Protest speaks a language of forceful insistence. “Defund the police,” “Build the wall”—the unyielding demands go back to Moses’ “Let my people go.” So it was curious when the July 2011 issue of the Vancouver-based magazine Adbusters ran a cryptic call to arms: a ballerina posing atop the famous Charging Bull statue on Wall Street, with the question “What is our one demand?” printed above her in red. The question wasn’t answered; readers were only told, “#OccupyWallStreet. September 17th. Bring tent.”

In retrospect, it’s astonishing that such a vague entreaty worked, especially since Adbusters declined to organize the action. After issuing the call, the magazine had “almost nothing to do with it,” its cofounder admitted. Instead, an unaffiliated group called New Yorkers Against Budget Cuts, composed largely of socialists, announced a planning meeting the next month at Bowling Green in Manhattan’s financial district. The meeting was tacked on to a protest the group had organized against Republican attempts to enforce the federal debt ceiling and gut social services.
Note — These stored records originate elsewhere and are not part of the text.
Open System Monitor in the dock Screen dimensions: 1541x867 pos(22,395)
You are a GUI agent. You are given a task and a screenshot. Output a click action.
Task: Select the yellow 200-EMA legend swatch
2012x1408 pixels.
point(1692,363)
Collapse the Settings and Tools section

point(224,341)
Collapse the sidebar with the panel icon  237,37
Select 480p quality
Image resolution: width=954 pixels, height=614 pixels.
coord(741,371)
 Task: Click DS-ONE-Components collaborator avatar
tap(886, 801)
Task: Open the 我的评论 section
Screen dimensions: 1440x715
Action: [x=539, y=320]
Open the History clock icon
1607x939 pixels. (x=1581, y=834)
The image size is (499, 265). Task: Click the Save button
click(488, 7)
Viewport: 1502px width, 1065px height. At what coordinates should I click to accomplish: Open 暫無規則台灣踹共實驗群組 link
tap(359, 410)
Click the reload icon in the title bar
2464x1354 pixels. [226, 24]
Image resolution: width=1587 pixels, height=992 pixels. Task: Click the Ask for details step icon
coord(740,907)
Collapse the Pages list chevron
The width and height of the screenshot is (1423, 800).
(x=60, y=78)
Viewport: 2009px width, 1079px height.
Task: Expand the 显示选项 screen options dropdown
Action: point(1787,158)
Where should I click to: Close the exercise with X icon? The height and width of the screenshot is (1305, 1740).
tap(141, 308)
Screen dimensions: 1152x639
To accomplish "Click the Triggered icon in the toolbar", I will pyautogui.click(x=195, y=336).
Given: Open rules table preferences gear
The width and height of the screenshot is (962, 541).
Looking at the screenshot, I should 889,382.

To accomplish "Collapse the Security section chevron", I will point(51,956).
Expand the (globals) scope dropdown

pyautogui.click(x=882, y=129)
“They were going to make speeches, and then we were going to march under waving banners,” said the anarchist David Graeber, who attended the meeting. “Who fucking cares?” Graeber and some like-minded thinkers defected to the other side of the park, sat in a circle, and discussed less hierarchical possibilities. “We quickly determined we had no idea what we were actually going to do,” he recalled. And yet it was this freewheeling collection of anarchists, Zapatistas, and squatters that formed the organizational seed of Occupy Wall Street, an explosive movement that held Zuccotti Park in Lower Manhattan for two months, made headlines, and set off more than 200 occupations globally.

What was the occupiers’ one demand? They never said. And as they practiced a leaderless form of democracy, there was no one to say. The movement did have a slogan, “We Are the 99 Percent,” informed by recent economics research exposing the gap between the top 1 percent and everyone else. Yet the occupiers didn’t seem particularly inspired by the technical solutions that economists proposed. When Joseph Stiglitz, the World Bank’s former chief economist and a critic of unregulated capitalism, came to Zuccotti Park to complain about how financial markets had “misallocated capital,” he looked adorably out of place in his collared dress shirt and khakis, surrounded by activists in kaffiyehs, baseball caps, and hoodies.

Journalists trying to understand this inchoate insurgency turned for answers to Graeber, a seasoned veteran of the global justice movements of the late 1990s and early 2000s and a central figure in Zuccotti Park. It helped that he was a witty commentator with a knack for summing things up crisply. He’d been the one to suggest the language of “the 99 percent,” which he’d adapted from an article by Stiglitz. Graeber was also, as some of his fellow occupiers were surprised to learn, a major anthropological theorist. Starting as an expert on highland Madagascar, Graeber had become a free-range thinker specializing in questions of hierarchy and value but interested in virtually everything. He’d recently written a 600-page ethnography of the protests against neoliberal globalization—protests he’d joined himself.

Graeber’s academic career had faltered when he was denied tenure at Yale and was effectively locked out of the US academy (he suspected that his politics were the problem). But he’d found a new position in London, and his fifth book, the hefty Debt: The First 5,000 Years, had come out to significant buzz just months before Occupy Wall Street began. Its sweeping attack on the economic assumptions behind austerity politics seemed to fit the moment perfectly.